Our model, CW-95, always includes batch cards with close-up macro images and a description of aroma profile saved for reference, so users with specific sensory requirements can compare at arrival against what they ordered. The aim isn’t just to “meet spec,” but to have nothing to hide and a buy-with-confidence feeling on every lot.
Climate swings bring good and bad years, and as growers and producers, we feel it first. In dry years, size shrinks and essential oils get concentrated, sometimes throwing off extraction ratios in sensitive processes. Our process control records and yearly trend reports give buyers advance notice. We never try to hide off years or fill gaps with outside supply. Instead, we notify users of any changes in profile and offer pre-shipment samples to avoid surprises.
Global logistics sometimes throw a wrench in the process. We maintain backup stocks in temperature and humidity-controlled storage to prevent shortages, and we cut no corners even during shipping crunches. The seeds wait at correct moisture, sealed against insects and dust, and sample-extracted monthly. If a lot sits too long, it gets downgraded or removed. We believe transparency matters more than short-term margin.
Artisan spirit-makers request the same quality as major bread factories, but trends keep moving. We track how Nordic and Slavic bakeries lean toward higher aromatic notes these days, while Mediterranean producers often ask for seeds slightly sweeter and rounder in flavor. By keeping seed stocks grouped by field and region of origin, we can cater to these distinctions.
Brewers and kombucha makers have asked about using caraway for novel infusions, pushing us to run pilot extractions and share results freely. Our philosophy—the more people understand about sourcing and real-world differences, the better they choose and blend.

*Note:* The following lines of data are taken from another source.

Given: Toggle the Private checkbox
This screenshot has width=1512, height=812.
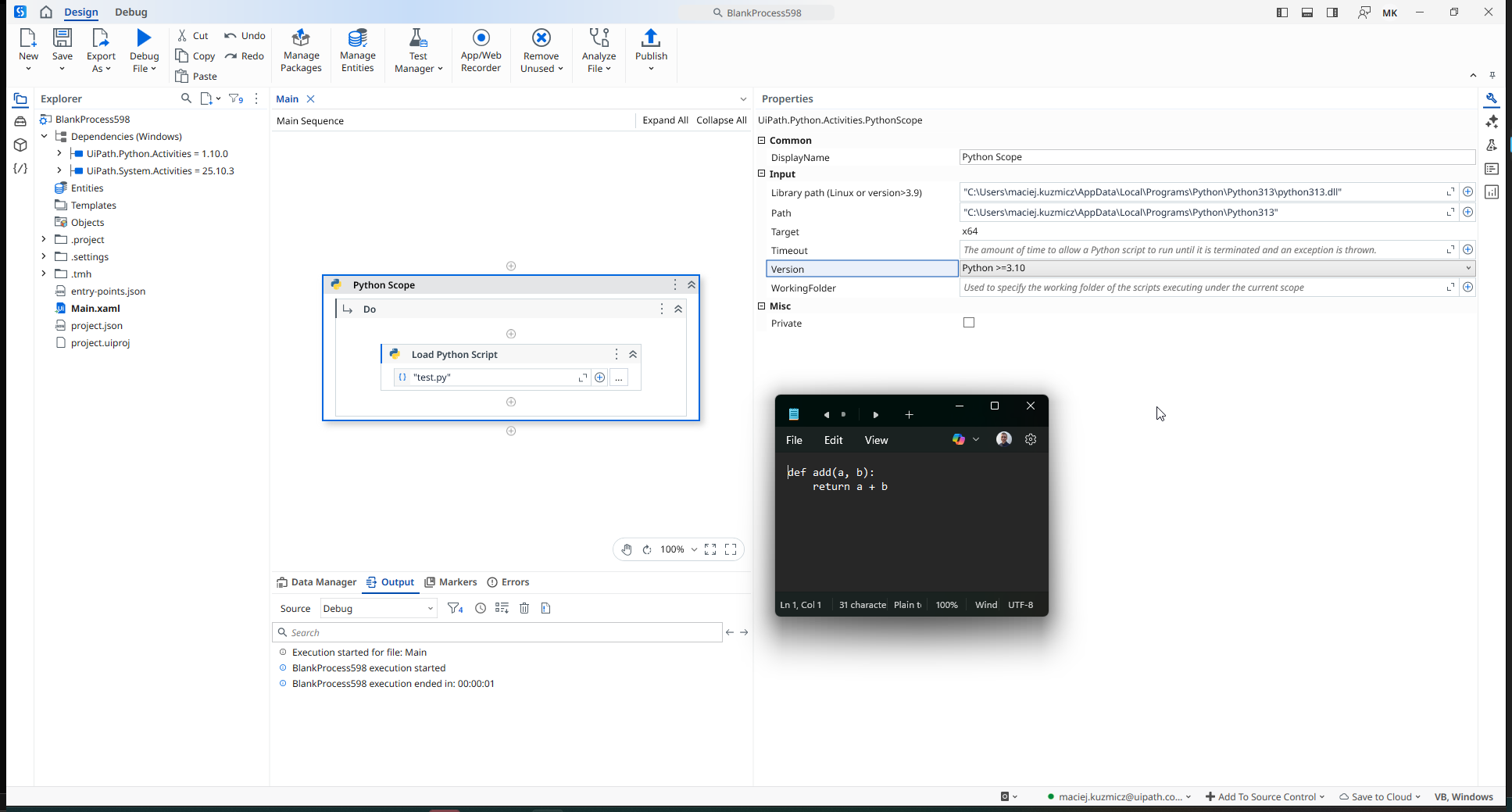Looking at the screenshot, I should pos(969,323).
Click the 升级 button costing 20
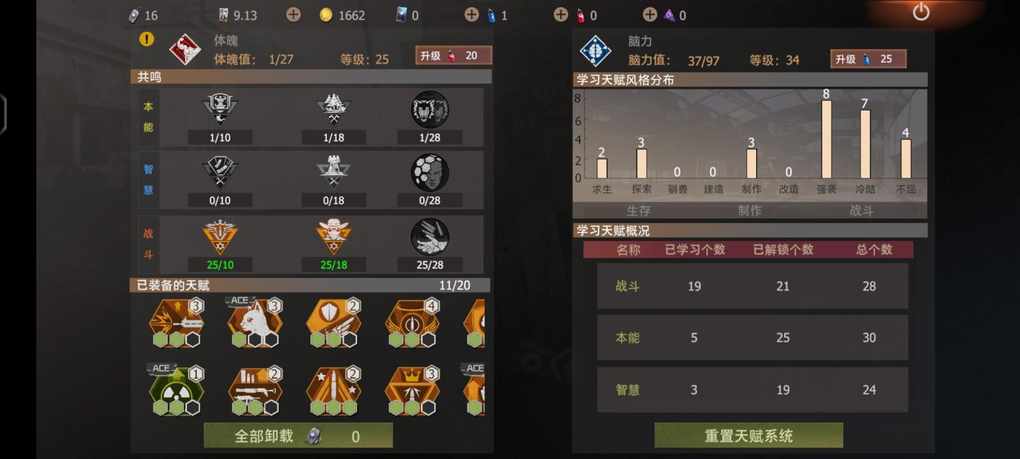Viewport: 1020px width, 459px height. 453,55
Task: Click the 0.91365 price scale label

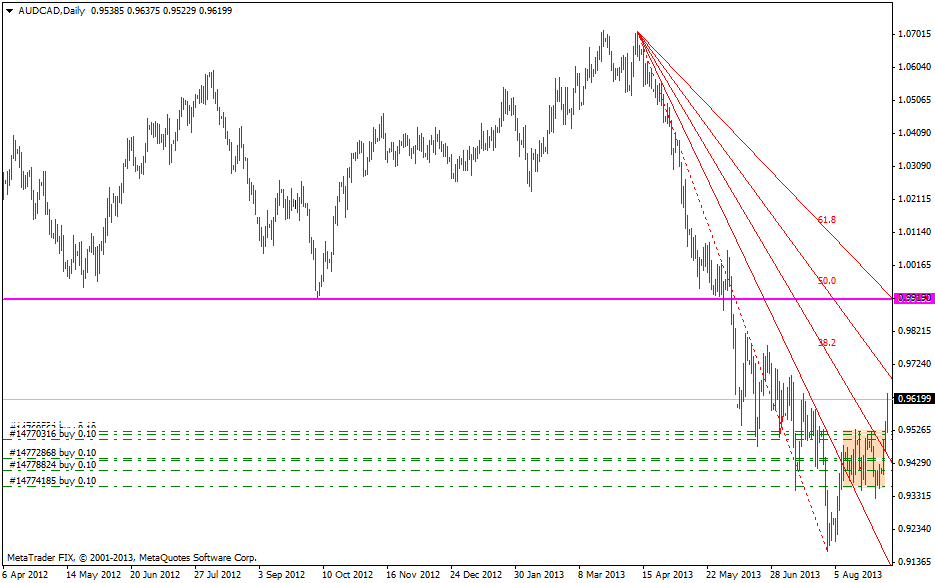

Every year, new entrants try to chase the market with lower prices, usually trading off on purity or origin claims. The food world doesn’t lack for scandals—adulterated spices, undeclared origin, or mislabeling. We have been called obsessive about detail, but too many times customers land in trouble from off-spec shipments.
Nobody wants product recalls or consumer suits. Maintaining the tightest paperwork and botanical verification reduces these risks for everyone involved. The market always has cheaper options, but we stick to what our team inspects, picks, and processes ourselves. We remain available for any challenge: open-bag testing, on-site audits, or chemical trace analysis, so buyers sleep easier knowing what actually arrives on their dock.
We never let top-down corporate policies or distant planning overshadow field knowledge. Many improvements—better sorting, harvest timing tweaks, and revised bagging—originated as side comments from bakery staff or spice blenders. Actual customer feedback helps our team calibrate yearly planting plans, harvest timing, and post-processing parameters.
Caraway’s popularity keeps expanding across categories. Emerging markets tap into seeds for everything from vegan cheese flavor enhancement to new beverage concepts. Every batch, every field, and every analysis checkpoint builds the trust that new product developers—and everyday users—depend on.
As caraway gets rediscovered both for traditional and novel applications, our commitment is simple: tight sourcing, certifiable traceability, continuous testing, and responsive customer service. Caraway might look humble, but from growing fields to finished pack, real quality never comes by accident. Years in direct production have taught us to sweat every detail—because someone else’s finished goods depend on it.